Published by Encounter Books, San Francisco, 2005
David very kindly sent me an autographed copy of this book. I get lots of books for one reason or another but rarely read much of them. I have read so many books in my 61 years on this earth (when I was aged 8 I was already reading three books a week) that I mostly just read articles now. So when I picked up David's book, I expected just do do a quick scan. Instead I sat down and read it right through. The book crams an immense amount of thought into 155 pages but it is all expressed with such simplicity and clarity that it is for all that not the slightest labour to read. I have always said that obscure writing betrays confused thinking and that clear thinking yields clear expression. David's book is an excellent example of the latter.
The book is basically a reflection on life in general and David's own life in particular. As such it is not a directly political book but, given David's life in politics, there are many penetrating reflections about politics in it. So I think I will here mainly share a few quotes that I particularly liked as accurate summaries of the world:
"If you look long and hard enough, you will find that a lie is at the root of most human wrong"

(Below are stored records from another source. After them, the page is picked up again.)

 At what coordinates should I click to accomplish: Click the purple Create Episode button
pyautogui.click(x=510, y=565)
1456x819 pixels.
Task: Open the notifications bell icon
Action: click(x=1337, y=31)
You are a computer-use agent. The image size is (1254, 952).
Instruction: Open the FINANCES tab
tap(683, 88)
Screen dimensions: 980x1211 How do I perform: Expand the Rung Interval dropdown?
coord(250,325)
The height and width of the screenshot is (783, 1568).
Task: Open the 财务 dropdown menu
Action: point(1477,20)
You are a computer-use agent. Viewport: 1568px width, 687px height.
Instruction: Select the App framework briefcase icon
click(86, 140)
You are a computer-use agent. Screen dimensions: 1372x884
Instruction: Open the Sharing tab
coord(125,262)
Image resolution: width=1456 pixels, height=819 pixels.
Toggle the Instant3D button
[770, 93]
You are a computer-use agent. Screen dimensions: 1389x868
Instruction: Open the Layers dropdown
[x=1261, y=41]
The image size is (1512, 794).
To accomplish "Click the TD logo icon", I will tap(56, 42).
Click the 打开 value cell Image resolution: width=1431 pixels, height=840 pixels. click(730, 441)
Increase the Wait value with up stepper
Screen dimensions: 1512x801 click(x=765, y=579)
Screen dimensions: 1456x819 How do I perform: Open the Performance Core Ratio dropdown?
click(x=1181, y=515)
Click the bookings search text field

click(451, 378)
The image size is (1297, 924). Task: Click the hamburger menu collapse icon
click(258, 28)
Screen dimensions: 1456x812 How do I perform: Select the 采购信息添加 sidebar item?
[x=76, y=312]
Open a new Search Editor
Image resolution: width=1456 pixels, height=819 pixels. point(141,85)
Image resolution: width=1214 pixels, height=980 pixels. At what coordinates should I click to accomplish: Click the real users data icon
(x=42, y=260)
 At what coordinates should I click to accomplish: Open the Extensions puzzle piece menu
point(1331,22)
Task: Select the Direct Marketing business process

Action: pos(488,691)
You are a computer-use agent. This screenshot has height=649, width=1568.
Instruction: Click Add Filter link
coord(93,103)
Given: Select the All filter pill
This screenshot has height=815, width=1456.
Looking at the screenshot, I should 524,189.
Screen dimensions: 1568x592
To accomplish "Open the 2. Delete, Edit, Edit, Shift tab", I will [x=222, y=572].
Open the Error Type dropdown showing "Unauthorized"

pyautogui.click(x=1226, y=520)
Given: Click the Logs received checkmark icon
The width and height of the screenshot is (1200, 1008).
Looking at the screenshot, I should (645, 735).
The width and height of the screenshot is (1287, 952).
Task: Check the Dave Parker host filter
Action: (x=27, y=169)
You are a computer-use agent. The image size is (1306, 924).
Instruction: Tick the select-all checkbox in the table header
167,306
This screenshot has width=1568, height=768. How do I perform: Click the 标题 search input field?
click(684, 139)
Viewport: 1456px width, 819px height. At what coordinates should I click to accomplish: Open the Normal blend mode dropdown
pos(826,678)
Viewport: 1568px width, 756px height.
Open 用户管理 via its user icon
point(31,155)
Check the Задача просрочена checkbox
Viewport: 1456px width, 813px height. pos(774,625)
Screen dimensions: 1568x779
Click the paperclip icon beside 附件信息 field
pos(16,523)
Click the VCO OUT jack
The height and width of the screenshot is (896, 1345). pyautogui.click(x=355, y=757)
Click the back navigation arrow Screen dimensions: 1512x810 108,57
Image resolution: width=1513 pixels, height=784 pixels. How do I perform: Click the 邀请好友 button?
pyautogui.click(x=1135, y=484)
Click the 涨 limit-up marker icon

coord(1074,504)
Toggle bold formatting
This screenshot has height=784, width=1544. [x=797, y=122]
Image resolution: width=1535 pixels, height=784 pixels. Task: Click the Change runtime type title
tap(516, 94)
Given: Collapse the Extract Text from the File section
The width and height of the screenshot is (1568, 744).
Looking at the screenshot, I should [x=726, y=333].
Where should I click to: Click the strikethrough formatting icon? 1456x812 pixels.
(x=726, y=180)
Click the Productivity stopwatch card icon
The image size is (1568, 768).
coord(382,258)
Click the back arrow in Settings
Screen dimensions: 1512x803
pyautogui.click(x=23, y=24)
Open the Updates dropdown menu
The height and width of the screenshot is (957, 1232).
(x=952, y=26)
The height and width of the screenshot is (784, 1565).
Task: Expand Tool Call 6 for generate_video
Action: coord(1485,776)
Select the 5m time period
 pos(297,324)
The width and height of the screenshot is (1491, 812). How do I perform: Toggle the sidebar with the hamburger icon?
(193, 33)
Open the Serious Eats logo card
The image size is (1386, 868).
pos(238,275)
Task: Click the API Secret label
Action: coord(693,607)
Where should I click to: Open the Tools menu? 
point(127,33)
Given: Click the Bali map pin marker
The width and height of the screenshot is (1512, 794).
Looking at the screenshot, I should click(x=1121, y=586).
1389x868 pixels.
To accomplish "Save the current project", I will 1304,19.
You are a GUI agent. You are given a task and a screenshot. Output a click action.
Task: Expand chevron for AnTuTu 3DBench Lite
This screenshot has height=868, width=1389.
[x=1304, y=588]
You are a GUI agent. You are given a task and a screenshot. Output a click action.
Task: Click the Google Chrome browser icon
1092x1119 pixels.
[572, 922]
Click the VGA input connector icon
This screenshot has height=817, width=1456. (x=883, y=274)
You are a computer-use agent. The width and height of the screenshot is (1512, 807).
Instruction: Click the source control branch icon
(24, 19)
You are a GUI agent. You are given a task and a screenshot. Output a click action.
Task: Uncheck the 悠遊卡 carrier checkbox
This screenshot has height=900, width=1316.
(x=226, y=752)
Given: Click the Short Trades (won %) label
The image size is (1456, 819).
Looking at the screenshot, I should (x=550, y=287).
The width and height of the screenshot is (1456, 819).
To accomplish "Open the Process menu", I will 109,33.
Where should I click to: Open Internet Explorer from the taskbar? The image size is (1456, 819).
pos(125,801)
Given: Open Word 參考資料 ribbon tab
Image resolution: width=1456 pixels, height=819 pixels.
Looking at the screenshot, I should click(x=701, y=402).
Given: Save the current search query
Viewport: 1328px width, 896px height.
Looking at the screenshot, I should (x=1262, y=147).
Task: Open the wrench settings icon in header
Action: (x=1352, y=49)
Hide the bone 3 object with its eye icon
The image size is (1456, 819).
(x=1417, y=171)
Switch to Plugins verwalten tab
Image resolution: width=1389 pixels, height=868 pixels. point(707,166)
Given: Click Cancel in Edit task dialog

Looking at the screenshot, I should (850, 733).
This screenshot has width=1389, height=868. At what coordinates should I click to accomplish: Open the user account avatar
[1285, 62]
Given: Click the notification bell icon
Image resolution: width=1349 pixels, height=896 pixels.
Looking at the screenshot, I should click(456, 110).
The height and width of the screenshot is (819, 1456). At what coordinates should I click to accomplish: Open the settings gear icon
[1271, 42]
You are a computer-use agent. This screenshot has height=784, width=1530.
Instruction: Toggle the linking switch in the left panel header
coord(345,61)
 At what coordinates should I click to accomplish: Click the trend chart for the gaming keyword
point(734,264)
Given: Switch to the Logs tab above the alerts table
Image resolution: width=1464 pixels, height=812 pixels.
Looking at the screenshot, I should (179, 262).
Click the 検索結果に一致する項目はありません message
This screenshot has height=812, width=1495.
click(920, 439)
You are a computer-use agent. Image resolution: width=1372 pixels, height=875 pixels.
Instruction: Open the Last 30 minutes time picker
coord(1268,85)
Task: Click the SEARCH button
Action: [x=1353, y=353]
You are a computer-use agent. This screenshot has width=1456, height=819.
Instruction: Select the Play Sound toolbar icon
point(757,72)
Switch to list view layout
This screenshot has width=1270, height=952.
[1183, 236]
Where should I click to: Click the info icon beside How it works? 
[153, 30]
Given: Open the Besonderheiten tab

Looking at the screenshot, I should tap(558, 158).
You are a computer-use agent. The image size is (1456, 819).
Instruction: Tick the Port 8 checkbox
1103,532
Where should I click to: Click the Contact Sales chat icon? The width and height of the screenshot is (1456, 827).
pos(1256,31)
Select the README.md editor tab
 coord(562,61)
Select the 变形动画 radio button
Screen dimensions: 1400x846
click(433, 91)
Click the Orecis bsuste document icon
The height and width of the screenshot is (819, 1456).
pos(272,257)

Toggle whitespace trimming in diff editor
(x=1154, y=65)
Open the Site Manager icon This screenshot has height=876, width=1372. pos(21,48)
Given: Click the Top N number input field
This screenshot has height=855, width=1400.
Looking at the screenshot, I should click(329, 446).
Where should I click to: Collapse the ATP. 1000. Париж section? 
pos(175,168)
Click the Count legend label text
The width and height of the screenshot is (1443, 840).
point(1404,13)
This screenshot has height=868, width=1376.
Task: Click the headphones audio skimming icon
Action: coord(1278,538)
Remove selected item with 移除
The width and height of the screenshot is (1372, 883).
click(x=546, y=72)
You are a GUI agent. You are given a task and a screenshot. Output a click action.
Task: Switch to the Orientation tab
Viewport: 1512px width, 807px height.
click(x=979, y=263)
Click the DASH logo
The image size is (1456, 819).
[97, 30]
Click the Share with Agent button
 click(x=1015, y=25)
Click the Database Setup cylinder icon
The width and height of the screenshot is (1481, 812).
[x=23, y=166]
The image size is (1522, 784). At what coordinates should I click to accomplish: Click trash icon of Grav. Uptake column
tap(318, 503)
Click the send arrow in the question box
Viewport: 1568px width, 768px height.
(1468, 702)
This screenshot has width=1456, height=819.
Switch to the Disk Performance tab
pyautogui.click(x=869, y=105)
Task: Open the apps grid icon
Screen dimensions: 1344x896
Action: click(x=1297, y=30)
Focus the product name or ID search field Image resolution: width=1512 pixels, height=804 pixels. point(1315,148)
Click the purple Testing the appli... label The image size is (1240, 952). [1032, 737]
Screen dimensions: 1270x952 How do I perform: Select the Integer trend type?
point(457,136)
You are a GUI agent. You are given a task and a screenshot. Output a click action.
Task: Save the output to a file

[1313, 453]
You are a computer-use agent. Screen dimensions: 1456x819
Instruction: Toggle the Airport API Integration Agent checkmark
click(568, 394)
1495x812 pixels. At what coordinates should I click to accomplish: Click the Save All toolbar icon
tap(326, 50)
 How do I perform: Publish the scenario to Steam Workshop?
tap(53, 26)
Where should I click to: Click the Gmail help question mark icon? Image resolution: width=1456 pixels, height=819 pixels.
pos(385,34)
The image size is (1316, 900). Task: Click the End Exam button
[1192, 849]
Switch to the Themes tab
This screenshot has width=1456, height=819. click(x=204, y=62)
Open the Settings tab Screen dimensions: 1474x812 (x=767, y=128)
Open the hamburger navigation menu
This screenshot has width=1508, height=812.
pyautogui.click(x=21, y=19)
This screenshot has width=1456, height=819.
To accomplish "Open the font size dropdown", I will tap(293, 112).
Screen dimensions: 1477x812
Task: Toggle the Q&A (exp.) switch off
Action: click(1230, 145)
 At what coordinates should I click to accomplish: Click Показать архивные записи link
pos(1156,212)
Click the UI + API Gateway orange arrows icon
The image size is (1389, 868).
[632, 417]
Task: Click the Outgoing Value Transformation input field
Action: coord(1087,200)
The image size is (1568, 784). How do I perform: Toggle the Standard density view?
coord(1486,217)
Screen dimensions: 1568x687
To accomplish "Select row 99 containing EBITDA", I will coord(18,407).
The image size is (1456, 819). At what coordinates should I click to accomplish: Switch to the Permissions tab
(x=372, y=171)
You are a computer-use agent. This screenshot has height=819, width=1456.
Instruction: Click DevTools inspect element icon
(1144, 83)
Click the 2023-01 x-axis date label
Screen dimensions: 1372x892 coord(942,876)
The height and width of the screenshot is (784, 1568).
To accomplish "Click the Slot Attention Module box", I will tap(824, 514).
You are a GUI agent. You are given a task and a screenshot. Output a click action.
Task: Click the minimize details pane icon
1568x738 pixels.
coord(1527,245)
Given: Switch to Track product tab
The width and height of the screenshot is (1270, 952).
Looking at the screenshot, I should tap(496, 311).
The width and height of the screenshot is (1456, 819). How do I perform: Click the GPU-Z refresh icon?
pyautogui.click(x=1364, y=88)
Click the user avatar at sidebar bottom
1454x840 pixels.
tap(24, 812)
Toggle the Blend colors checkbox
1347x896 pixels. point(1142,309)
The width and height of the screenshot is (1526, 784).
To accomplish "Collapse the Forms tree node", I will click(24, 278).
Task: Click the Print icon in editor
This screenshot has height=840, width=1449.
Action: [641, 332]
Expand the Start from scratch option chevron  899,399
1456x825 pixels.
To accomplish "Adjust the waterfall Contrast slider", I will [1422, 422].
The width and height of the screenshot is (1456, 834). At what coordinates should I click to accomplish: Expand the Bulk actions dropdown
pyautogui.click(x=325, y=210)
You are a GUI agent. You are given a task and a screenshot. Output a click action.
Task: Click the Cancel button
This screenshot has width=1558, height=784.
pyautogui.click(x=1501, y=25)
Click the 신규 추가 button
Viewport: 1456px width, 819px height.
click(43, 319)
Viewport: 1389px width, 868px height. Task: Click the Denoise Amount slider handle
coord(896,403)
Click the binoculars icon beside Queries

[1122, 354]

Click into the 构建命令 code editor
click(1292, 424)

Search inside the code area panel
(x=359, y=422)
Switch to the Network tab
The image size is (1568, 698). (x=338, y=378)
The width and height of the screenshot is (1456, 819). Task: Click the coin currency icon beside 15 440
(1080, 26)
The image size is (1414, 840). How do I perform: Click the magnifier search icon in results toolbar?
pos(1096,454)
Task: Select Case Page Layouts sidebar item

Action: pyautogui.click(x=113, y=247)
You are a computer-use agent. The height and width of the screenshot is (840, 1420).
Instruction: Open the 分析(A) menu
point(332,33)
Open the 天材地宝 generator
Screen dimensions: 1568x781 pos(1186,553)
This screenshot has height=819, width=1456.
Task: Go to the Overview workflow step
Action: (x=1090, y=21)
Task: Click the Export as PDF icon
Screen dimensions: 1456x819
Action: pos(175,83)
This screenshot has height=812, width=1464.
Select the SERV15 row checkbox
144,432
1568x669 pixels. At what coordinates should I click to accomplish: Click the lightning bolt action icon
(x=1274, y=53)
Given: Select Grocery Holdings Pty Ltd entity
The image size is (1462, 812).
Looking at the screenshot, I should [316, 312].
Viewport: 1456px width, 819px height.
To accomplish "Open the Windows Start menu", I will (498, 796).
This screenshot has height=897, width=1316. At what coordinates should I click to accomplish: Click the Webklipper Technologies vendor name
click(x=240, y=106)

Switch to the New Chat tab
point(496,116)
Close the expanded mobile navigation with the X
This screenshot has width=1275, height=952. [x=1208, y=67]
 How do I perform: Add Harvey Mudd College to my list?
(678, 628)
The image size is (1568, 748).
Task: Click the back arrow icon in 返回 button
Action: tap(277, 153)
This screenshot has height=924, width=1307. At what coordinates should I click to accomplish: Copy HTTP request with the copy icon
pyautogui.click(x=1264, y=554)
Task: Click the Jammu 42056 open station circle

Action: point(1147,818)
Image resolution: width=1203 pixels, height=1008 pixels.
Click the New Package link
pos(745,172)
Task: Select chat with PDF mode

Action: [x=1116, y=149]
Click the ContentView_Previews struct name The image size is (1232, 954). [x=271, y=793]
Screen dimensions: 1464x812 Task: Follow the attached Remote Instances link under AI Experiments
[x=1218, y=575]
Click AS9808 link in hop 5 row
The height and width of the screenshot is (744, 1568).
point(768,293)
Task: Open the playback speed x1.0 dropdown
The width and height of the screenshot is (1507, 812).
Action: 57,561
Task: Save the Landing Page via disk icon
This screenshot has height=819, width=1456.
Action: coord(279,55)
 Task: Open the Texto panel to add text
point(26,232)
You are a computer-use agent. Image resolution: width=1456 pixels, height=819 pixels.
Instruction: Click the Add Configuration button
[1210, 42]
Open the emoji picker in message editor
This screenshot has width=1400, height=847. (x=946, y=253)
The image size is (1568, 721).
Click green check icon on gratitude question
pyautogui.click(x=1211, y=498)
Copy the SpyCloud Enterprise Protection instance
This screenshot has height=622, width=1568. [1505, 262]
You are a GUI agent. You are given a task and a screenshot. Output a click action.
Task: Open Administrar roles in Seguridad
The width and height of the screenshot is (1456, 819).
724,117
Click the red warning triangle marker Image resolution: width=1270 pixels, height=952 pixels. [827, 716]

"The desire for more than is possible is the cause of greater human misery than any other"
"How can utopians dream of changing the world when it is so difficult to lose an inch off one's waistline?"
"My father's prophet was Karl Marx, who was himself descended from a long line of Rabbis"
"What Mohammed Atta and my father wanted was an escape from this life"
"My father was a decent man who was not prepared to harm others ... But along with millions of decent progressive souls, my father abetted those who did just that. Progressives looked the other way and then endorsed murder of untold innocents for the same reason that Mohammed Atta and the Islamic martyrs did: to make the new world possible"
"This very envy and the cruel desire for revenge that accompanied it were Joseph Stalin's most human traits"
"To the devoted [Leftist] the source of human misery cannot be located in a deficiency of self [i.e. a deficiency in himself], let alone the wish to escape it [i.e. escape his own deficiencies]"
"Self-loathing is the secret revolutionary passion"
"Social redeemers ... cannot live with themselves or the fault in creation, and therefore are at war with both. Because they are miserable themselves, they cannot abide the happiness of others"
"The Devil they [Leftists] hate is in themselves"
"The personal dream of every revolutionary is to be at the center of creation and the renewal of the world"
"Here is why you cannot change the world: Because we -- all 6 billion of us -- create it"
"The lack of respect for immovable differences is the cause of endless human grief, and is why my father's dreams have failed"
Because the book is largely autobiographical, we read a lot about the type of person David is and the type of person his father was. And the thing that stands out starkly is what an unhappy soul David's Marxist father was and what a gluecklich (lucky, happy) person David comes across as being. This of course fits in perfectly with what heaps of survey evidence shows -- that conservatives are happier people than Leftists (see e.g. here). And how happy you are is a fairly stable part of what you are -- almost regardless of your objective circumstances -- as this shows. Where David ended up ideologically, then, was predictable from his personality. And ditto for his father. Nature certainly triumphed over nurture in David's case.
It is always impressive how much personality -- what you basically are -- is central in the end. David and I have very similar views politically but we could not have had more different life-histories. I am a lifelong conservative from parents whose main attitude to politics was skepticism, for instance. But I too see myself as having had a full and blessed life and that obviously underlies my views. Happy people have no axe to grind and they have no need to deny reality.